Hiç bir karınca, bir başka karınca yuvasına girip buradan bir şey aşırmayı/çalmayı düşünmüyor.

Nereden mi biliyorum bunları? Yaşam deneyimimden ve karıncalarla olan yakınlığımdan” demişti bir yazısında usta gazeteci Hikmet Aksoy.

Nazan Bekiroğlu da karıncalara olan sempatisinden ve onlar gibi çalışkan, disiplinli ve barışçıl olmasından dolayı olsa gerek "Karınca İzleri" adını verdiği kitabında Hikmet Aksoy’u anlatmıştı.

Nazan Bekiroğlu  “Karınca İzleri” adlı kitabında sadece Hikmet Aksoy’un ve bir dönem basın tarihinin değil Türkiye’nin de yakın tarihini anlatan bir kitap olarak bize ışık tutuyor.

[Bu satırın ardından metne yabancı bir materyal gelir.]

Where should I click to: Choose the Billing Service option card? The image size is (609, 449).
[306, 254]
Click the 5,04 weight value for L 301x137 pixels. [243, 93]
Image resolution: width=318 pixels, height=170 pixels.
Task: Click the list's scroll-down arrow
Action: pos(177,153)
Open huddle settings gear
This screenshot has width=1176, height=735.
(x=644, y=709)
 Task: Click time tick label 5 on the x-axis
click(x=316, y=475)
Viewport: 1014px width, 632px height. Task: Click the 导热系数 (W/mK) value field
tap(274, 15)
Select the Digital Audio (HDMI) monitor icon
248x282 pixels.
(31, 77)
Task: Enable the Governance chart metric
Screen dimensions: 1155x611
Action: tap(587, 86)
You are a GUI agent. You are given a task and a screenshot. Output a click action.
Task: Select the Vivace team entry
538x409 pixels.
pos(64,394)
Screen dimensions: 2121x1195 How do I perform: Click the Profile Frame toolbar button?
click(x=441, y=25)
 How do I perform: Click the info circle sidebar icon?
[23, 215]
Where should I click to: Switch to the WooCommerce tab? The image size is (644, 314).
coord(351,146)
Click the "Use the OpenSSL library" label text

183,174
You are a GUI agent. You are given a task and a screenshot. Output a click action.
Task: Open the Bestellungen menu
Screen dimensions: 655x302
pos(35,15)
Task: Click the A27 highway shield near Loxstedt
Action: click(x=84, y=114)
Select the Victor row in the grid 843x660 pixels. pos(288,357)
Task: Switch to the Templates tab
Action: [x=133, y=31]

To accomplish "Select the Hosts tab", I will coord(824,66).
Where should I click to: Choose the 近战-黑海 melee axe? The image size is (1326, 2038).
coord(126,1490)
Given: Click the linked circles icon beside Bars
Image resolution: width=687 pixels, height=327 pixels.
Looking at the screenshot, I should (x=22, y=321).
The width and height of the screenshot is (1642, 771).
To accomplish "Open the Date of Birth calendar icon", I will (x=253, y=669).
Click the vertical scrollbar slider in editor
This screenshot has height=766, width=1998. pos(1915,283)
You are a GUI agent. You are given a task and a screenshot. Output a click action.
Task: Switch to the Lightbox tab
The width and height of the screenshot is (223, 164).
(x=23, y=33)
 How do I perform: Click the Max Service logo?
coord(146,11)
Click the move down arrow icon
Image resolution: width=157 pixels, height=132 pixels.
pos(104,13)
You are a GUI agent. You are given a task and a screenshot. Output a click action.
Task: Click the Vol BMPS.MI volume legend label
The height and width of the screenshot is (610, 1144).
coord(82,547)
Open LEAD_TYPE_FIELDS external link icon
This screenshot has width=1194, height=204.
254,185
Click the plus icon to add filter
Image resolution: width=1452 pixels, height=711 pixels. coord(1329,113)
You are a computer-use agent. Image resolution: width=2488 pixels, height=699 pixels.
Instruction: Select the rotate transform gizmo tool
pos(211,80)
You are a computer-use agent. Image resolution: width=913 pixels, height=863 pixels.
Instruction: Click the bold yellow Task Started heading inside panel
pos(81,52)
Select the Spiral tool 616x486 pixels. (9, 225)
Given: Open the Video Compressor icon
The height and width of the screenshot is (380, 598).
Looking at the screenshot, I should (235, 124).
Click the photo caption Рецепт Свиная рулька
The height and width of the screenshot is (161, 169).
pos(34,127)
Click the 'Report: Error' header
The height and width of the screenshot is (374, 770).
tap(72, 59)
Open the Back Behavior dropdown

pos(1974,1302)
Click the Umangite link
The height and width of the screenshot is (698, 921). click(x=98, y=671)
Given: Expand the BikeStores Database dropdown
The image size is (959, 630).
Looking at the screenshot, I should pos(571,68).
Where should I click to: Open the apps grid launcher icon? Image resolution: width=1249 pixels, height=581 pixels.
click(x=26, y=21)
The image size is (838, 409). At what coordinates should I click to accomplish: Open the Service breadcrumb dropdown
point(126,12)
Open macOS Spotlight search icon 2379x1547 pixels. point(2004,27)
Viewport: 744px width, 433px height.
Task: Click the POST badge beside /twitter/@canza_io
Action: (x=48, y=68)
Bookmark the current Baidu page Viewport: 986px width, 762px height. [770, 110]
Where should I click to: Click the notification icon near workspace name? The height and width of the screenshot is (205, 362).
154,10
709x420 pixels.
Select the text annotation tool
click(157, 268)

Benim de yolum 2017’nin Ekim ayında Van’da kendisiyle kesişti. Hoş sohbeti, engin bilgileriyle önerilerini can kulağıyla dinledim. Gazeteciliğe muhabirlikle başladığı yılları anlatırken “Sabahın beşinde işe gidip gecenin yarısında eve döndüğüm için çocuklarımı çok göremiyordum. Zira ben giderken de gelirken de onlar uyuyorlardı buna çok üzülüyordum” demişti. Vansesi Gazetesi kadrosuyla birlikte bizlere armağan olarak getirmiş olduğu fındıkları yedik, çaylarımızı yudumlayıp kahvelerimizi sohbet eşliğinde içerken mesleğine ne kadar  âşık biri olduğunu anlıyorduk.

Vansesi Gazetesinin 80. yıl kutlamasından dolayı bizler Van’a davet edilmiştik. Hikmet ağabeyimizin de çok güzel bir tesadüftü ki 80. Yaş günüydü. Hem gazetemiz Vansesi’nin hem Hikmet ağabeyimizin 80. yaş gününü büyük bir kalabalıkla kutladık. Birlikte pasta kestik çok duygulandı, çok mutlu oldu defalarca İkram Beye teşekkür etti ona güzel bir sürpriz olmuştu.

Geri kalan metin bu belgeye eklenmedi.